= Input data =
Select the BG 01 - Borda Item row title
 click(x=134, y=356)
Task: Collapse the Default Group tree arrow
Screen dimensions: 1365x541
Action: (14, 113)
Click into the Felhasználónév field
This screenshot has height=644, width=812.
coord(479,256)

= Exercise aim =
Extract the listing in its entirety, matching it exactly.

= Answer to this exercise =
Select the BG 01 - Borda Item row title
 click(x=134, y=356)
Task: Collapse the Default Group tree arrow
Screen dimensions: 1365x541
Action: (14, 113)
Click into the Felhasználónév field
This screenshot has height=644, width=812.
coord(479,256)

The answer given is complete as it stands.